Знаете что? В тот момент эта фраза не показалась мне такой уж претенциозной.
Возвращаться домой в тот вечер было все равно что заново учиться ходить. Серьезно, я чуть не влетел в фонарный столб, потому что отвлекся на то, как круто желтый свет фонаря сочетается с запахом прошедшего дождя и низким гулом трансформаторной будки. Все вокруг было каким-то… чересчур. Слишком ярким, слишком громким, слишком… настоящим, что ли.
Дома было еще хуже. Открыв дверь, я чуть не задохнулся от запаха маминых духов (визуалы обожают сильные ароматы, говорят, это помогает им лучше "видеть" пространство). А когда папа похлопал меня по плечу, я впервые по-настоящему почувствовал его прикосновение – не как обычное базовое ощущение "горячо-холодно", а как… черт, я даже не знаю, как это описать.
"Ты какой-то странный сегодня," – сказала мама, глядя на меня своим фирменным взглядом обеспокоенной наседки. – "Что-то случилось в школе?"
"Нет," – соврал я, и впервые в жизни почувствовал вкус собственной лжи. Кислый, как лимон. – "Просто устал."
"Точно? У тебя глаза блестят."
Вот тут я реально запаниковал. Потому что понял – я же теперь тоже вижу свое отражение в зеркале прихожей. Не просто слышу акустический контур или чувствую вибрации от движения, а по-настоящему вижу. Бледный пацан с растрепанными волосами и действительно какими-то слишком яркими глазами пялился на меня из зеркала.
"Я… э… пойду делать домашку."
Я практически взлетел по лестнице, захлопнул дверь и рухнул на кровать. Твою мать. Твою мать. Твою. Мать.
Знаете, что самое странное? В тот момент я вдруг понял, почему некоторые люди сходят с ума. Потому что реальность – это чертовски много. Слишком много для одного человеческого мозга. Неудивительно, что нас с детства учат фокусироваться только на чем-то одном.
Я достал телефон и набрал Эмили. Акустическая сеть теперь воспринималась иначе – я не только слышал сигналы, но и видел их, как разноцветные нити в воздухе.
"Как ты с этим справляешься?" – спросил я, как только она ответила. – "Как ты… не сходишь с ума?"

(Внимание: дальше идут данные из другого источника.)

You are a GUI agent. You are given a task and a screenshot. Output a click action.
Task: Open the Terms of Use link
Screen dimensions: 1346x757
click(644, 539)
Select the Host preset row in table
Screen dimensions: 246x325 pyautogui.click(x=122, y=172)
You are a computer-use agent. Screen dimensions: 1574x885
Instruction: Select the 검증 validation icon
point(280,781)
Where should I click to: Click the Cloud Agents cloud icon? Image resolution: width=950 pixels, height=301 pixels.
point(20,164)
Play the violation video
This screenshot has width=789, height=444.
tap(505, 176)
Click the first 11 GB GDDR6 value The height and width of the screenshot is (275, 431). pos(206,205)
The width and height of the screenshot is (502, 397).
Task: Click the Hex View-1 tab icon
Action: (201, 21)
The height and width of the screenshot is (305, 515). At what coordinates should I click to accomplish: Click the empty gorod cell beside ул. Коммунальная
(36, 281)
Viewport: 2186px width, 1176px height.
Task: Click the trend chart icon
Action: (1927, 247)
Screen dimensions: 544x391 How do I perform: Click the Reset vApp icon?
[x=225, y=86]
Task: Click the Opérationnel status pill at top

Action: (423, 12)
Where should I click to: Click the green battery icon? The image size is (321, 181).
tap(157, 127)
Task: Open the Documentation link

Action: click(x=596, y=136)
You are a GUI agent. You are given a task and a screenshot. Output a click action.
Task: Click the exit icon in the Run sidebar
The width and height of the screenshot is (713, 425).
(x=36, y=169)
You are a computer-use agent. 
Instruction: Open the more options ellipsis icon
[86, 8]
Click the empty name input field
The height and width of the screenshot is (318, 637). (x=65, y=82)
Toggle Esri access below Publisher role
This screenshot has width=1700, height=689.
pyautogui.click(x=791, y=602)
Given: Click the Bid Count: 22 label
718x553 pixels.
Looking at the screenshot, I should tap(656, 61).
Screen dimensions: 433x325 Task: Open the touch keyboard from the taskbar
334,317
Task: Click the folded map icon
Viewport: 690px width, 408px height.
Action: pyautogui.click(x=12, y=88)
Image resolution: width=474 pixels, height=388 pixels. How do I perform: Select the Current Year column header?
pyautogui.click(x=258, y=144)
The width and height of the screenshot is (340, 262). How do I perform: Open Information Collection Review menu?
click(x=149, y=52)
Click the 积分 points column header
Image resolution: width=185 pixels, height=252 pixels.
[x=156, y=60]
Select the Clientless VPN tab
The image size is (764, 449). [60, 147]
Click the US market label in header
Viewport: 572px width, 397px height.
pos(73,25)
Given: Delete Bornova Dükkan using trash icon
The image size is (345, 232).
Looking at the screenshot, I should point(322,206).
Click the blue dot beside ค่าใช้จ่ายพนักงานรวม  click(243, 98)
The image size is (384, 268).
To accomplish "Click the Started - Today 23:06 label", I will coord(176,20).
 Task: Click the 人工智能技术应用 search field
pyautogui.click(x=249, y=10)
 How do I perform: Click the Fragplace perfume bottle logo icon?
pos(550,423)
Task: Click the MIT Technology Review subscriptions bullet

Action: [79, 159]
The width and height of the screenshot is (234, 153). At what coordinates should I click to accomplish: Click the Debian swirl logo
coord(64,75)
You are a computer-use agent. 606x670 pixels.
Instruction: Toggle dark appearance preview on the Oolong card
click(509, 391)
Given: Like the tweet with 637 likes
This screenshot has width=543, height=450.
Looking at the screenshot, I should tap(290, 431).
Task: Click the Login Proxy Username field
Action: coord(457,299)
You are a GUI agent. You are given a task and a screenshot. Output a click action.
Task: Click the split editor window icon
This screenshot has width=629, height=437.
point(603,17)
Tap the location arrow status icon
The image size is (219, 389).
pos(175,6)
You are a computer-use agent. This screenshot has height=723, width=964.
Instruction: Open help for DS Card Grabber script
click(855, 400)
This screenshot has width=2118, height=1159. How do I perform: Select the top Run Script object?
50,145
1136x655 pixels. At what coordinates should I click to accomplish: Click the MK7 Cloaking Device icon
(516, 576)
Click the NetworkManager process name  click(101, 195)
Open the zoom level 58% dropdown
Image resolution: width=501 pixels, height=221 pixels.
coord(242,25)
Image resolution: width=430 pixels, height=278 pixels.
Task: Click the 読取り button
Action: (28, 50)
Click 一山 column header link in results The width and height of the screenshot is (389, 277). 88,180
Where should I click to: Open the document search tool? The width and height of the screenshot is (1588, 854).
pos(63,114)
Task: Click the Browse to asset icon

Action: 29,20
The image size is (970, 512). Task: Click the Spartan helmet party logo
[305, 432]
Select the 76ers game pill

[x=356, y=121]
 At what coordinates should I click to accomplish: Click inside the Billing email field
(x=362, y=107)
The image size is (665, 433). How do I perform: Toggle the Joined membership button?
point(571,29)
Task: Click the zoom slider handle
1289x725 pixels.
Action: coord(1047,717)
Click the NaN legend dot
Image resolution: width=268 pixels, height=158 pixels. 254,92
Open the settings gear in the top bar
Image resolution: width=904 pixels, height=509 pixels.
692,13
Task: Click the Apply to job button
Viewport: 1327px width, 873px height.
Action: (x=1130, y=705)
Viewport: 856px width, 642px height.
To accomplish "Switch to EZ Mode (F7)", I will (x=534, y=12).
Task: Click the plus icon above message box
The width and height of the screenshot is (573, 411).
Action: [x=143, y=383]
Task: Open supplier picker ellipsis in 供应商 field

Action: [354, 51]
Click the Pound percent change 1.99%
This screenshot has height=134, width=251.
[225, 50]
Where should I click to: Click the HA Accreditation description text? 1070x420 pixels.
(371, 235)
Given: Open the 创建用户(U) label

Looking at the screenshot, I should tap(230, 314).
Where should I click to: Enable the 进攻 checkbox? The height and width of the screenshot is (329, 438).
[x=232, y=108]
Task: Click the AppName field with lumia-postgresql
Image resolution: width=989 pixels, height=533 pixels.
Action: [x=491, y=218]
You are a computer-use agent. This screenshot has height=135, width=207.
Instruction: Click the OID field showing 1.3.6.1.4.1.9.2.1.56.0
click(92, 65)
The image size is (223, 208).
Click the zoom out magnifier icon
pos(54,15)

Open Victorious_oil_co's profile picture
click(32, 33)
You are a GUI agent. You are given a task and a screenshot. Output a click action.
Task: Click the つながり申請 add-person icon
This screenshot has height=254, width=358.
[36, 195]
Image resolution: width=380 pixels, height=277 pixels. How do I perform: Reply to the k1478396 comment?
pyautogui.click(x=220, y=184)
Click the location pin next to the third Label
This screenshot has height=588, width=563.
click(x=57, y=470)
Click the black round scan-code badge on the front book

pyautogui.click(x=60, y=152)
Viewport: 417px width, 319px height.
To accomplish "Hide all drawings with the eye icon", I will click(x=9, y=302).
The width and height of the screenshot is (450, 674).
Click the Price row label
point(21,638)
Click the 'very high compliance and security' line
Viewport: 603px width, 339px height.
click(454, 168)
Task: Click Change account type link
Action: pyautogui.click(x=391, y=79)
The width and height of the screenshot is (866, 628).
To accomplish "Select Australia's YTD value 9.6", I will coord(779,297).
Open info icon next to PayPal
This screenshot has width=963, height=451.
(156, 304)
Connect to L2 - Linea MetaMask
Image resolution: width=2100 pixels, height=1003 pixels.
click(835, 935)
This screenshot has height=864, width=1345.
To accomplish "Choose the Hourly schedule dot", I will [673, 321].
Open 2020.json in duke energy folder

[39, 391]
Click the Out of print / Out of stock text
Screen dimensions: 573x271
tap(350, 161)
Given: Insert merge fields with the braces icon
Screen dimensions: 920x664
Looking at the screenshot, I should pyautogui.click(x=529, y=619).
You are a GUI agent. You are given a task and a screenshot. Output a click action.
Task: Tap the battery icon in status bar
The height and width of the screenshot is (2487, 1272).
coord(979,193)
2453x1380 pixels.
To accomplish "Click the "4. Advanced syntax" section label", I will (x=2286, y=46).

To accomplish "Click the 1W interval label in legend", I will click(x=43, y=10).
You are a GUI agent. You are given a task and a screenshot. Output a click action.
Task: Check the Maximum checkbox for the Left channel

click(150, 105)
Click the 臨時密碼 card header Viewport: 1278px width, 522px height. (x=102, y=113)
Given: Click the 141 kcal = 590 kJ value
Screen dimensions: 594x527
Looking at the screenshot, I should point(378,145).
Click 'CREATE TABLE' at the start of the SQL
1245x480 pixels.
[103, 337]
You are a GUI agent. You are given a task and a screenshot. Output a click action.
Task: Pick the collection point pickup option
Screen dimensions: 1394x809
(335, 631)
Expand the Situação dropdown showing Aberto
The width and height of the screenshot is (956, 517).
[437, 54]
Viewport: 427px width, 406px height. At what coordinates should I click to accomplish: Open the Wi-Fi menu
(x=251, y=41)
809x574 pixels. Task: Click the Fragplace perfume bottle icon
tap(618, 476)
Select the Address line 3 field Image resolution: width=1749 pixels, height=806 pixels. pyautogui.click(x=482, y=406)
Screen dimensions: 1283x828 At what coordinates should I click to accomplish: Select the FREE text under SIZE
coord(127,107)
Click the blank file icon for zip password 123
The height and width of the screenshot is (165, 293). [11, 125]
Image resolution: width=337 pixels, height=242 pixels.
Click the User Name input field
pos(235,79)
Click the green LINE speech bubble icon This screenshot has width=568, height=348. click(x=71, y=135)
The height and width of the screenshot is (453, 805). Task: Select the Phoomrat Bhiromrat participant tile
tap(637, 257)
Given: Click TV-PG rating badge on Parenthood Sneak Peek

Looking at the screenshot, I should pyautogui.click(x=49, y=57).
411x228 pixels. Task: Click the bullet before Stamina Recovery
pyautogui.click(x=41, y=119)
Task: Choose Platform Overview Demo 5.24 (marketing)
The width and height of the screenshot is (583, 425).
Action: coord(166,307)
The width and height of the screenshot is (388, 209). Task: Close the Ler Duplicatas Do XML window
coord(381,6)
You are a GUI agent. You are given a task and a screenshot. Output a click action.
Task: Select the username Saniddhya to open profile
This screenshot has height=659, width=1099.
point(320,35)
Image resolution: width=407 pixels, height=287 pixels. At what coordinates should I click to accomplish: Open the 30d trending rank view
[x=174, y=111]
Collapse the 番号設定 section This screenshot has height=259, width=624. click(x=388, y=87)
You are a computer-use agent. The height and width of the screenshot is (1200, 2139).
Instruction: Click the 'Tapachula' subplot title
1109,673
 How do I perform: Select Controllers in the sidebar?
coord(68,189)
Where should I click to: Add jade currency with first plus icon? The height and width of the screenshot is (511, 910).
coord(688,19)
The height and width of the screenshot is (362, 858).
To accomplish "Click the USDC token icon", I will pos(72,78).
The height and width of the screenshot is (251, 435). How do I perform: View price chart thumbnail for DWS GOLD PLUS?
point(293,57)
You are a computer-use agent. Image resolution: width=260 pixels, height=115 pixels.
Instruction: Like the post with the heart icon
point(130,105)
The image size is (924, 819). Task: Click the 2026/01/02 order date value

"А кто сказал, что не схожу?" – в ее голосе слышалась улыбка. И пахла эта улыбка корицей. Какого черта улыбка может пахнуть корицей? – "Просто нужно время. И практика."
"Я не могу… не могу отключить это. Все слишком…"
"Знаю. Помнишь, как в детстве учился игнорировать фоновые шумы? Сделай то же самое. Начни с чего-то одного. Например, с запахов."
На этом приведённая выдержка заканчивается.